Een kunstwerk waarover slechts zo weinig informatie bekend is, hangt doorgaans niet in het Stedelijk, eerder in het Tropenmuseum of in een ander volkenkundig museum. Toch is het eigendom van het Stedelijk. Het werd in 1953 aangekocht door de toenmalige directeur Willem Sandberg. Sandberg had een breder kunstbegrip dan nu gebruikelijk is. Hij kocht en exposeerde naast niet-westerse kunst ook tekeningen van kinderen en geesteszieken, die allemaal samengebracht konden worden in de categorie primitieve kunst, nu een nogal dubieus en bespottelijk label. Sandberg noemde het zelf ook „kunst die zoveel mogelijk aan de laatste vijfhonderd jaar voorbijgaat”. Of dat voorbijgaan uit onmacht, onwetendheid, onverschilligheid of superioriteit gebeurde, deed er voor Sandberg niet toe. Bij kinderen, op Kreta, „in de oude culturen van negers en indianen”, in de Middeleeuwen, ging het anders toe dan in de canon van de westerse schilderkunst en dat was het belangrijkste.
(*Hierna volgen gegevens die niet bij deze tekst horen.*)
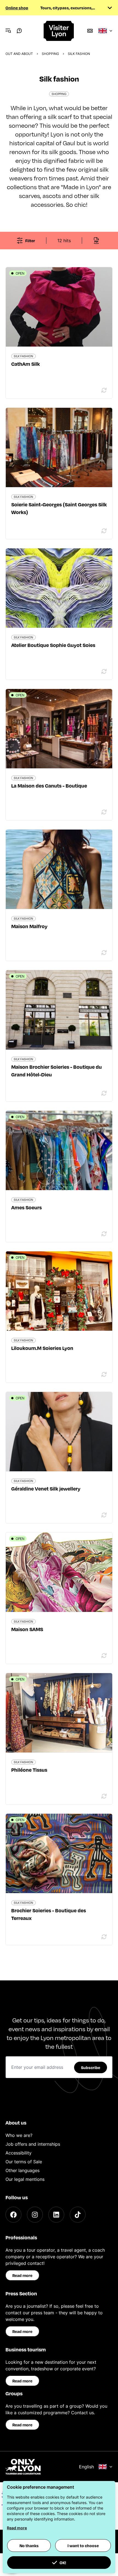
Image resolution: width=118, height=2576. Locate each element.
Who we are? (18, 2135)
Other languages (22, 2170)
De tapa uit de Cookeilanden is nu op de expositie over Matisse te zien. Matisse zag zulke doeken op Tahiti en liet zich er naar verluidt door inspireren, al is die inspiratie aan deze op-art tapa wat moeilijk af te lezen. Zijn inspiratie kwam misschien eerder uit de tifaifai, geappliqueerde spreien die ook dankzij deze techniek, die de Tahitianen weer van de missionarissen hadden geleerd, direct aan Matisse latere knipsels doen denken. Maar zo’n sprei had het Stedelijk niet – het museum is na Sandberg niet doorgegaan met het verzamelen van niet-westerse kunst. Experiment mislukt, getuigen opgeborgen. Het kunstbegrip is weer verengd. Alleen van binnenuit mag nog aan de canon gemorreld worden. Matisse wel. Tapa’s niet. En dat terwijl Sandberg bereid was nog verder te gaan; hij poogde zelfs het onderscheid tussen natuur en cultuur met het vuil mee te geven. Twee keer maakte hij een tentoonstelling die niet alleen werk van mensen bevatte, Natuur en Kunst in 1957 en Van natuur tot kunst in 1960. Op die exposities was niet alleen werk van kunstenaars als Dubuffet, Fontana en herman de vries te zien maar ook fraai gevormde wortels, takken en een versteende haaienkaak.